It'd be fair to say that Pokemon Sword and Shield were controversial entries in the long-running franchise. Many rued the lack of significant changes to the core formula that's been iterated on since the nineties, while others were simply disappointed that their favourite Pokemon didn't make the cut with the Galar regions relatively slender Pokedex.
While the franchise's first foray into DLC attempts to push the series into the Mega Evolution of an open-world Pokemon game we've dreamed of since childhood, the Isle of Armor feels like a half step.
It would be fair to say that the Pokemon games have never been known for their immaculate storytelling or nuanced characters, with the anime series doing much of the heavy lifting when it comes to romanticising the stories of the franchise's early years. That said, even by this metric, the Isle of Armor doesn't get off to a flying start.
As your protagonist moves to the titular region, he or she are introduced to Dojo owners Mustard and Honey. Here, it's time to train as you've never trained before, and while both characters are suitably whimsical, they simply aren't seen enough.
Instead, you'll spend more time with your rival, which will be either Clara or Avery (depending on which version of the game you have). Each offers the same obnoxious nature we've seen from franchise rivals before, just dialled up to eleven and without the skills to back it up. Regardless of whether you face off against the poison or psychic type, you're likely to handily trounce them.
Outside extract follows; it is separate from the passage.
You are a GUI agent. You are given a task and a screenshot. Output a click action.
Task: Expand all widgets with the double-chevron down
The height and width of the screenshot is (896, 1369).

That's a shame because after creating a powerful team of pocket monsters, we were hoping for something a little more challenging. In fact, if you've put a decent amount of time into training up your party, you could see everything the expansion's story has to offer in just a few short hours.
Thankfully, there's a genuine attempt to move away from the "walk, battle, catch" mechanic of the franchise with tasks like chasing down incredibly fast Slowpoke or hunting for Max Mushrooms, the latter of which can allow you to Dynamax non-Max Raid Pokemon. It's a journey worth taking, too, because it'll let you catch Kubfu, arguably one of the cutest legendary creatures we've seen.
The Wild Area
While side content is lacking in the traditional "side quest" sense, the main draw of the Isle of Armor is, well, the Isle itself.
Essentially just one big Wild Area akin to those introduced in the main game, it feels like baby steps towards a more open, freeform Pokemon experience. We can't be sure, but we'd surmise that the region is of similar scale to the standard game's Wild Area, only with a lot more variety (and a lot more Pokemon).
The Isle of Armor is teeming with life and colour in equal measure, with classic Pokemon from early generations rubbing shoulders with those from more recent titles. In fact, we were sometimes irritated by how many Pokemon are present at once, especially since some (like the meme-worthy Sharpedo) are particularly aggressive when it comes to initiating battles. Thankfully, the monsters themselves look great, scaling properly and with the likes of Gyrados and Wailord feeling suitably monolithic.
There are bodies of water, caves, forests, plains, and even a desert. It all feels like a microcosm of the main game, bundling as many seemingly disparate biomes together.
You'll want to explore, too, as Alolan Diglett are hidden throughout the region and reward you with Alolan Pokemon for every few you find. It's a neat play on a scavenger hunt, and some are truly fiendishly hidden.
One of our favourite new additions is the ability to get one of your party to follow you, each with their own bespoke animation. Whether it's water-based Pokemon floating in the air or the much less immersion-breaking heavy footsteps of a lumbering Ursifu (levelled up from Kubfu) or dainty paws of Pikachu, it was fun to just switch around followers. It's worth noting, though, that this only applies on the Isle of Armor region.
As colourful and vibrant as the new area is, it isn't without compromises. As with the main game, texture pop-in and frame-rate drops are disappointingly common, but the biggest disappointment is the pop-in.
While offering up a wealth of Pokemon for us to catch is great, having to be just a few metres away to be able to see them makes adventuring feel less enjoyable, especially when they pop out of nowhere to kick off a battle (although when you DO stumble across something you've been looking for, it does feel like a reward for your intuition).
If you're looking for more story content, it's hard to justify the price of admission for the Isle of Armor. If you're looking for more monsters to catch, more areas to explore, and just want to catch an adorable little kung fu teddy bear, then you'll have a great time.
It feels like Game Freak is tiptoeing closer to the dream of an open-world Pokemon game, but we aren't quite there yet. For now, though, this is as close as it gets, and will no doubt have fans setting sale for its new destination in droves.